Many hazardous materials shipments are transported by private motor carriers—companies that own the hazardous materials they transport and transport them in company-operated vehicles driven by company personnel. Commenters to the 1996 ANPRM and the 1999 supplemental ANPRM state that the HMR should apply in the same manner to private and for-hire carriers. As one commenter notes, “Distinctions should not be made between private and common carriers, as the function of the activity is the same whether private or common.” (HM-223 Working Group) However, the nature of private carriage makes it difficult to identify a point at which a private carrier makes the transition from offeror to carrier to consignee for the purpose of determining when the “carrier” takes possession of a hazardous materials shipment from the “offeror.” In this NPRM, we propose that, for private motor carriers, transportation in commerce begins when a motor vehicle driver takes possession of a hazardous material for the purpose of transporting it and continues until the motor vehicle driver relinquishes possession of the package at its destination and is no longer responsible for performing functions subject to the HMR.

Under this NPRM, a hazardous material would be in transportation in commerce until it reaches the final destination as indicated on the shipping paper under which the hazardous material is moving, except where the hazardous material is repackaged prior to delivery or stored for purposes other than transportation. For example, when a hazardous material transported in a rail tank car arrives at an intermodal transfer facility where the material will be transferred to several cargo tanks for delivery to a consignee, transportation in commerce ends when the rail carrier relinquishes possession of the tank car at the transfer facility. The transfer facility will perform pre-transportation activities in the process of transferring the material to the cargo tanks and preparing them for transportation. Transportation in commerce would begin when a highway carrier takes possession of the hazardous material from the transfer facility. Similarly, when a hazardous material is transported to and held at a storage facility at the request of the consignor or consignee, as indicated on shipping papers under which the hazardous material is moving, transportation in commerce ends when the carrier places the material in the storage facility, even if it is owned by the carrier. Note, however, that we are proposing and requesting comment on two alternatives for applying the HMR to rail cars stored on leased track (see “Storage Incidental to Movement” below for alternatives discussion).
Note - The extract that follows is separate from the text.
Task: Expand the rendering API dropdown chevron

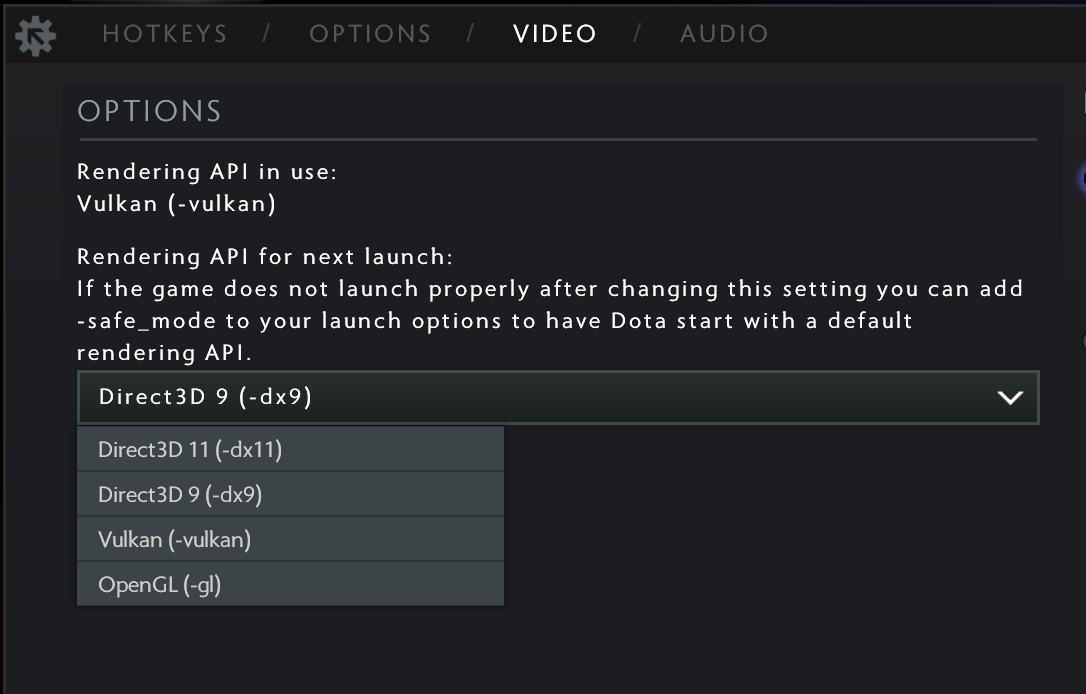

This proposal is consistent with current HMR requirements and letters of interpretation we have issued to clarify the meaning of the term “transportation in commerce.” For example, we have explained that “a hazardous material is considered ‘in transit’ * * * until it reaches its final destination, provided it has not been repackaged.” (December 17, 1990 letter to David K. Lindemuth Company, Inc.)

Loading and Unloading Incidental to Movement. Loading and unloading “incidental to movement” of a hazardous material is loading or Start Printed Page 32433unloading associated with such movement. We therefore propose to define these terms based on whether the activities to which they refer are associated with a carrier's movement in commerce of a hazardous material. Using this approach, we propose to define “loading incidental to movement” to mean loading of a hazardous material onto a transport vehicle, aircraft, or vessel or into a bulk packaging for purposes of transporting it when performed by a person employed by or under contract to a for-hire carrier or, in the case of a private motor carrier, when performed by the driver of the motor vehicle into which the hazardous material is being loaded immediately prior to movement in commerce of the hazardous material. We propose to define “unloading incidental to movement” to mean unloading of a hazardous material from a transport vehicle, aircraft, or vessel or from a bulk packaging when performed by a person employed by or under contract to a for-hire carrier or, in the case of a private motor carrier, when performed by the driver of the motor vehicle from which the hazardous material is being unloaded immediately after movement in commerce is completed. Loading and unloading incidental to movement in commerce would also include loading and unloading of packaged hazardous materials at facilities where such packages are transferred from one transport vehicle to another or from one mode of transportation to another.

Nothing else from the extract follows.